The Commission issued its unanimous final report on March 3, 1997.
==Key findings==
The Commission's key findings were:
*Secrecy is a form of government regulation.
*Excessive secrecy has significant consequences for the national interest when policy makers are not fully informed, the government is not held accountable for its actions, and the public cannot engage in informed debate.
*Some secrecy is important to minimize inappropriate diffusion of details of weapon systems design and ongoing security operation as well as to allow public servants to secretly consider a variety of policy options without fear of criticism.
*The best way to ensure that secrecy is respected, and that the most important secrets remain secret, is for secrecy to be returned to its limited but necessary role. Secrets can be protected more effectively if secrecy is reduced overall.
*Apart from aspects of nuclear energy subject to the Atomic Energy Act, secrets in the Federal Government are whatever anyone with a stamp decides to stamp secret.
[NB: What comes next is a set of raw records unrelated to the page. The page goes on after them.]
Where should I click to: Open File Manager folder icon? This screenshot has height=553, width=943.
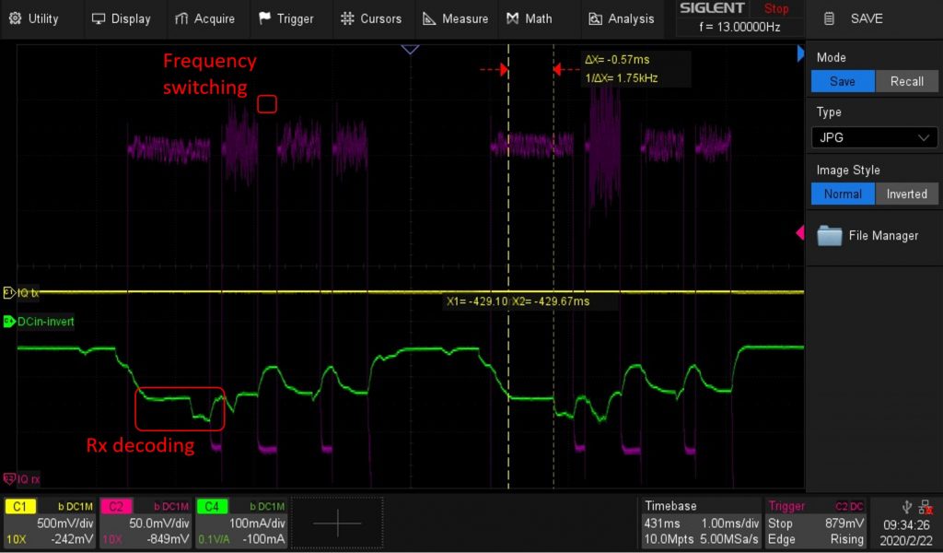[x=830, y=236]
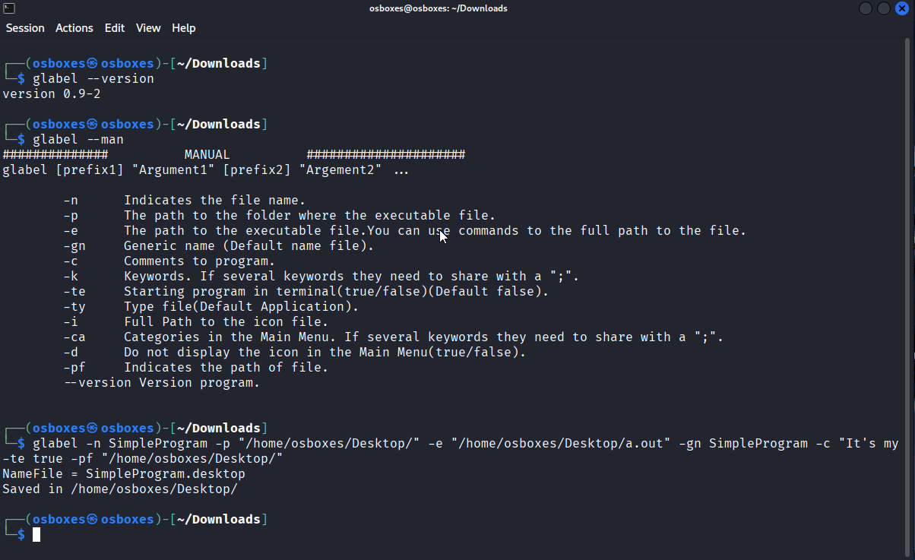915x560 pixels.
Task: Click the blue dollar prompt symbol on last line
Action: [20, 534]
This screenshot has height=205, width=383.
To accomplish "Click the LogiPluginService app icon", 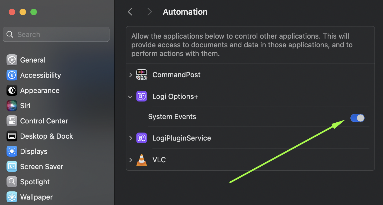I will [x=142, y=138].
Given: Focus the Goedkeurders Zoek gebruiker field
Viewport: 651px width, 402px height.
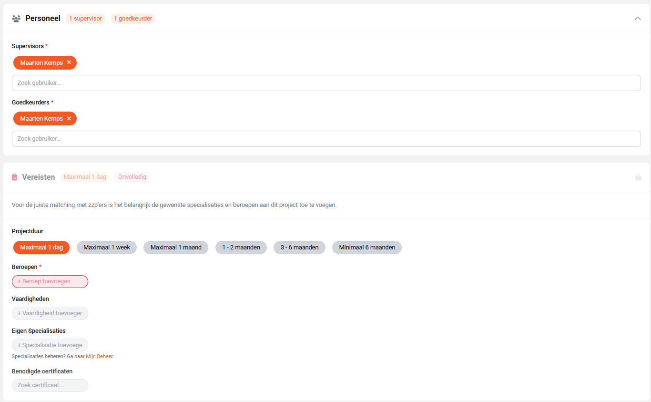Looking at the screenshot, I should (326, 139).
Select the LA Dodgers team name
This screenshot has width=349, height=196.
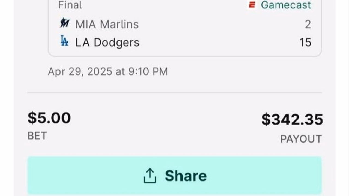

This inevitably produces problems where even the President of the United States may make mistakes that might have been avoided with a more open system.
*A new statute is needed to set forth the principles for what may be declared secret.
Senator Moynihan reported that approximately 400,000 new secrets are created annually at the highest level, Top Secret. That level is defined by law as applying to any secret that, were it to become public, would cause "exceptionally grave damage to the national security." In 1994, it was estimated that the United States government had over 1.5 billion pages of classified material that were at least 25 years old.
In 1995 President Bill Clinton's Executive Order 12958 updated the national security classification and declassification system. This Executive Order established a system to automatically declassify information more than 25 years old, unless the government took discrete steps to continue the classification of a particular document or group of documents.